Quote Originally Posted by The Wizard of BC View Post
Seeing as how we are reminiscing about our most well remembered cup of coffee......
I can't say I remember individual cups of coffee, but I can remember kinds of coffee. MY old man was a US Army cavalryman. From back in the days when "cavalry" meant horses. He made some memorable coffee on fishing trips, over the campfire. Always at night, for some reason, and then complained like h**l because he couldn't sleep.

My favourite coffee story revolves around a little place that still stands in Corvallis, Oregon: The Peacock Tavern. As a motorcycle rider in the years when I lived there, it was THE place to go for that "certain crowd." You could learn a lot about manners hanging out with some of those guys. Mostly how to keep your mouth shut, or how to duck fast.

Anyway, a late-fall ride in that famous Oregon rain usually left me shivering. Most of those rides would include a stop at the Peacock. Not for alcohol, booze and bikes don't mix. For coffee.

Behind the bar was a long-haired son of righteousness named Fred. Fred could rebuild a ULH or a Knuck with his eyes closed, but his real calling in life was running the bar. I'd squelch in with rain dripping off my ears and Fred would look me over while shaking his head. Then he'd say something like, "Tuesday." I'd reply, "Please."

From reading Steve's story you know what "Tuesday" means. Fred had about a 30-gallon pot on a shelf. He'd stoke it up with a whole can of coffee and fill it with a garden hose. He'd coax a cup out of it, carry it reverently down the length of the bar, and put it squarely on a white paper napkin in front of me.

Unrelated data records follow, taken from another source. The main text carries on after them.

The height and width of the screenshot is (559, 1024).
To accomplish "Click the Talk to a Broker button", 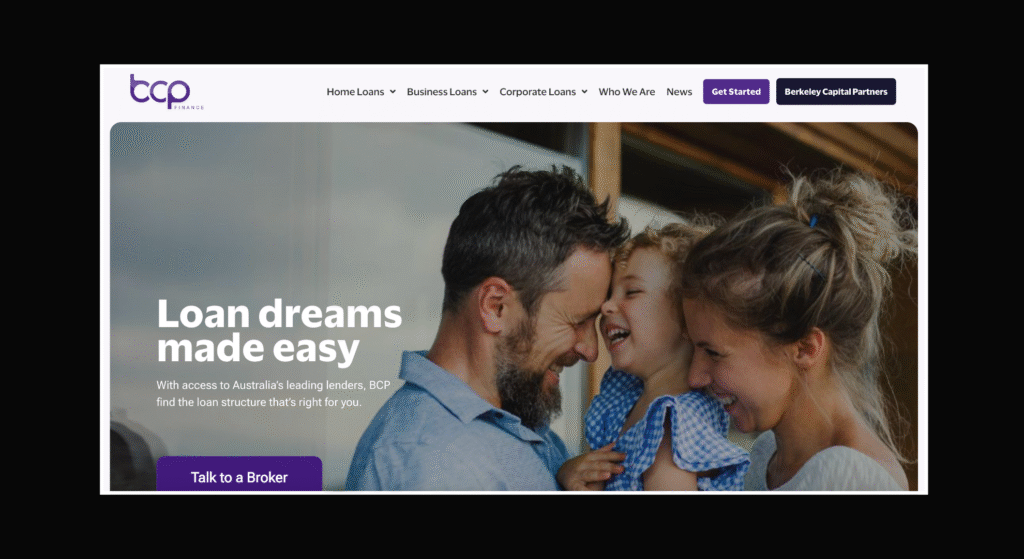I will coord(239,474).
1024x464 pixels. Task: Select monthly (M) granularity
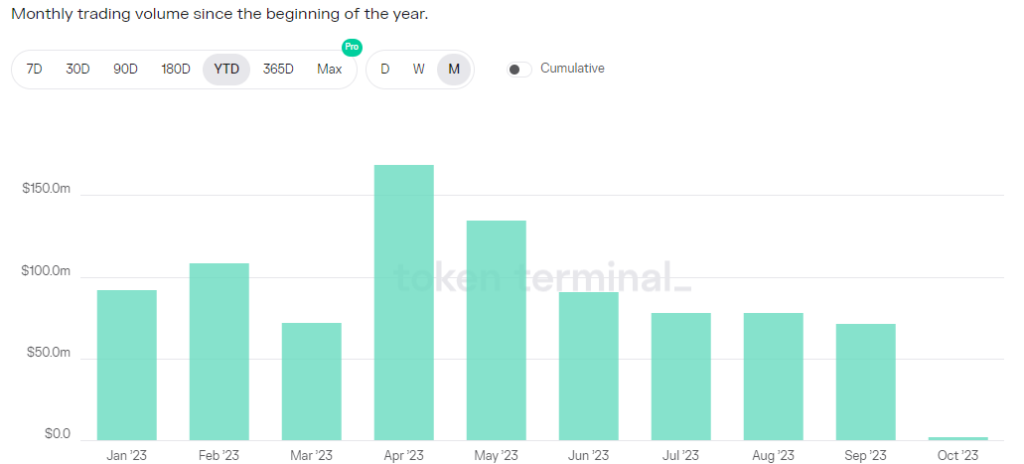point(454,69)
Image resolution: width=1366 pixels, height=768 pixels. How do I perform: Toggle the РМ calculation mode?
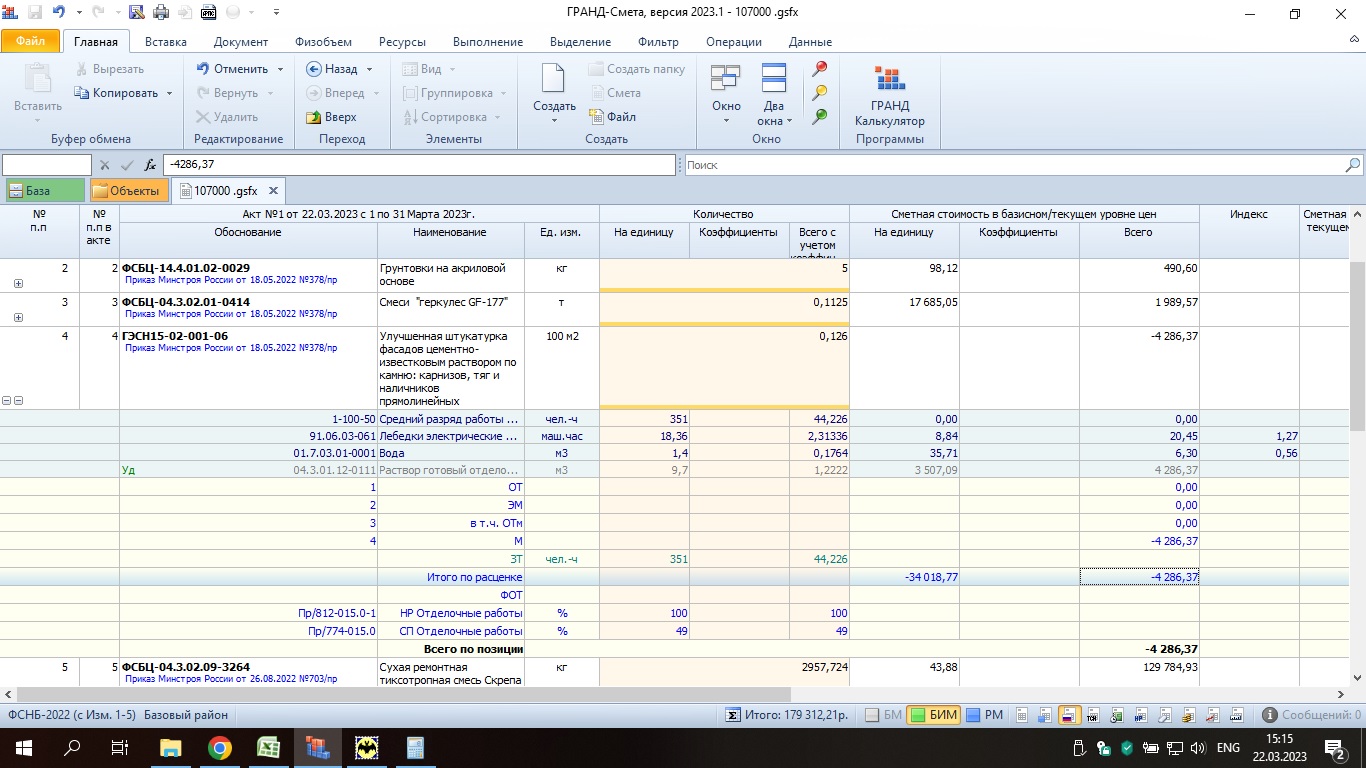coord(984,715)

Then he'd reach under the bar and come up with a can of instant hot cocoa, fish a clean spoon out of the spoon bucket, place them next to the cup and say, "That'll cut the acid a little."

After the first cup I'd order some greasy fries to hold it down, and chase that with another couple cups of coffee. Somewhere in the middle of all that my leathers would dry with a quiet hiss. By the time I got back on the sled for the run home, my cheeks were numb, my eyeballs hot, and I was vibrating in tune with that old solid-mount V-twin -- so fast that I could actually read licence plates in the rearview, instead of just seeing the usual spinning headlights. (You ride a Harley, you know what I'm talking about...)

As Agent Cooper said, "There's nothin' like a good cuppa joe."